> _Problem requirements_
Nothing but an exact copy is wanted: the line with "Click the Add Talking Point plus icon" and each line after it in the data below, last line included.

> _Material for the task_
□ □ □ □ □ □ □

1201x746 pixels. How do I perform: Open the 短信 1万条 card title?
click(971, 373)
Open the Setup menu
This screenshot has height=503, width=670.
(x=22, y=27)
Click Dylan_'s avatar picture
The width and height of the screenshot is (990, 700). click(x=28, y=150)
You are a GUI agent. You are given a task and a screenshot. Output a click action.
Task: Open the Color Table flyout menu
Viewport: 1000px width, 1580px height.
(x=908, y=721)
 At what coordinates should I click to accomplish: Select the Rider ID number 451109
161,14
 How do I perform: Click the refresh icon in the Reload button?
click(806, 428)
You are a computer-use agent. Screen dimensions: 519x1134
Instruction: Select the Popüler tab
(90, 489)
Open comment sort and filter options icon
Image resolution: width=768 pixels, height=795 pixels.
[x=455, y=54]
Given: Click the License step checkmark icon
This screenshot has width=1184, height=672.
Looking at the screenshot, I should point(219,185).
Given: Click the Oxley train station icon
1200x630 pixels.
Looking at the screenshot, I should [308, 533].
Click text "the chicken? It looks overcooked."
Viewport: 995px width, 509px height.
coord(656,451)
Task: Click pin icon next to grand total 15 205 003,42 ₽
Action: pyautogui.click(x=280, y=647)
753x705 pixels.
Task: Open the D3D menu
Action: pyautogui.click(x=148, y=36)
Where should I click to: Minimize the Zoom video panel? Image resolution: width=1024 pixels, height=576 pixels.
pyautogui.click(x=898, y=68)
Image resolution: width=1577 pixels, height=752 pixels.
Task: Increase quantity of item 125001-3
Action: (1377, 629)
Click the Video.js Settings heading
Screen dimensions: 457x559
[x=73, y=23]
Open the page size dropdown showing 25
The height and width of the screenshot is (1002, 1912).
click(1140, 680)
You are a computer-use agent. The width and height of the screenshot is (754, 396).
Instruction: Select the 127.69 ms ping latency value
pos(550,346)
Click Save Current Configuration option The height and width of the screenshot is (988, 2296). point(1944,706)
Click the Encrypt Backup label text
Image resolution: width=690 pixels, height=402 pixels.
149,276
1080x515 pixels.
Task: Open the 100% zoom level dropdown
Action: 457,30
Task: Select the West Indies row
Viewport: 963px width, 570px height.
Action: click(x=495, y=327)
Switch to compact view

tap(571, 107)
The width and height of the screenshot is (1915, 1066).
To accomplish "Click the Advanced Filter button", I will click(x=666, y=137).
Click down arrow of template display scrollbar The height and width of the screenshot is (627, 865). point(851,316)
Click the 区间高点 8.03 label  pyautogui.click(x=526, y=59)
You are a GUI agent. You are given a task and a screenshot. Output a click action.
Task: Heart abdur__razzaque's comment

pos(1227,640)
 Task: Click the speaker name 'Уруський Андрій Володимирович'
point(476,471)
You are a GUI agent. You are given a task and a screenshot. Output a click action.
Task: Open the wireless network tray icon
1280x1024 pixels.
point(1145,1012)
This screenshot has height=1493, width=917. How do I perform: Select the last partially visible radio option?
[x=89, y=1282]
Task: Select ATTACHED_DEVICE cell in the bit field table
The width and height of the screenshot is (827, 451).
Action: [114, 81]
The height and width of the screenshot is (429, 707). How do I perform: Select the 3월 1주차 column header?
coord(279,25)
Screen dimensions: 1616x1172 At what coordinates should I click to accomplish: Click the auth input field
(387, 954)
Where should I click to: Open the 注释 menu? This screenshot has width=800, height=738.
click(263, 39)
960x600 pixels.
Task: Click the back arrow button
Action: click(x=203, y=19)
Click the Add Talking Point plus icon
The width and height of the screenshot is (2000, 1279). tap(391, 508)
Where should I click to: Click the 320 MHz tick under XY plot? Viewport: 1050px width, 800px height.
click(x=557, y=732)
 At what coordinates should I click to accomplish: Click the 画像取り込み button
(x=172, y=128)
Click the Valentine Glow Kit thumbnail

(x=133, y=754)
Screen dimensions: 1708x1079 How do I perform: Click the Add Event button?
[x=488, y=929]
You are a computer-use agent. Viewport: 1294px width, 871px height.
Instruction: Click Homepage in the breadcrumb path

□ □ □ □ □ □ □

> _Answer box_
Click the Add Talking Point plus icon
The width and height of the screenshot is (2000, 1279). tap(391, 508)
Where should I click to: Click the 320 MHz tick under XY plot? Viewport: 1050px width, 800px height.
click(x=557, y=732)
 At what coordinates should I click to accomplish: Click the 画像取り込み button
(x=172, y=128)
Click the Valentine Glow Kit thumbnail

(x=133, y=754)
Screen dimensions: 1708x1079 How do I perform: Click the Add Event button?
[x=488, y=929]
You are a computer-use agent. Viewport: 1294px width, 871px height.
Instruction: Click Homepage in the breadcrumb path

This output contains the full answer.